Sunflower Series Review: An exceedingly bizarre mystery comedy

Sunflower Series Review: An exceedingly bizarre mystery comedy

Vikas Bahl and Rahul Sengupta direct the oddest, most annoying web show of the year
Rating:(1.5 / 5)

I was initially on board with Sunflower, a new comic murder mystery series written and co-directed by Vikas Bahl. By the fourth or fifth episode, though, my face was in my palm. This is a show so willfully bizarre, so obsessed with sight gags and random squeaks and squeals, that it ceases to amuse after a point. There hasn’t been an Indian web show so epically nuts. “Risky is awesome, babe,” says a character in the series. Well, so is thought, deliberation and artistic restraint.

Cast: Sunil Grover, Ranvir Shorey

Director: Vikas Bahl, Rahul Sengupta

Streaming on: Zee5

The plot is workable enough: a reverse whodunit set in a Mumbai co-operative housing society. Vikas, as most would know, was a producer on the 2013 mystery thriller Ugly. He pays a direct tribute at the start: actor Girish Kulkarni, the memorable Marathi cop from Anurag Kashyap’s film, dons a version of that character here. But where everyone was a suspect in Ugly, the fun in Sunflower – on paper, at least – comes from watching the wrong guy take the fall. The main suspect, played by Sunil Grover, is Sonu, a bachelor living alone in Sunflower society. But there are also others who draw the eye: the victim’s neighbours, his ex-wife, even the Chinese delivery boy who brought his food. 

Some of the characters are fun to track. Sonu, for instance, has a meticulous morning ritual: he steps outside his flat, peers through his own door hole, fixes the mat, scans the opposite apartment and takes the lift. Ranvir Shorey’s cop is always doing the crosswords and wears thick convex-lens glasses, like a po-faced Bubbles from Trailer Park Boys. The rest are mere cartoons. The conservative society elders – one of them played by Ashish Vidyarthi – won’t pass muster in a YouTube sketch.

Though he’s been getting dramatic roles for a while, this is Sunil’s first-ever series outing as lead.
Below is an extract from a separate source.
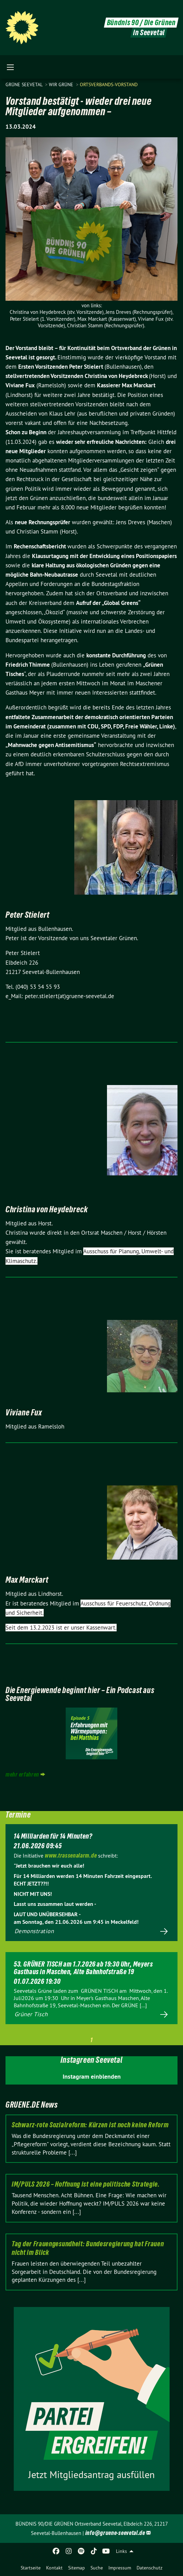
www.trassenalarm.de (71, 1855)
He lends a sly, slimy quality to Sonu, and seems attuned to the character’s innate weirdness. But the show plays it safe, giving him scene after scene of mirthless slapstick. In one, he’s chased around by a cab driver; in another, he loses his pants in a loo. It’s Comedy Nights all over again – minus the comedy.

Sunflower ventures a muted sermon on everyday bullying. The victim, a large man egotistically named Raj Kapoor, routinely harassed his neighbours. Life in housing societies is inevitably made up of these micro-aggressions. It made me expect something deeper to the nonsense – to no avail. The series isn’t concerned with how people live or interact in co-op communities. Its meanness spills in every direction, from a maid who works the floors to a tertiary character who’s run from home.

Queen, Vikas’s second feature, boasted some of the funniest Hindi film lines ever written. Sunflower sinks its head in comparison. The English insult—“think the sun shines out of your arse”—is thoughtlessly translated to Hindi and played. And at a pub, Sonu’s date rubs cocaine in his mouth and says: “This isn’t paste. It’s entertainment.” Go, liar.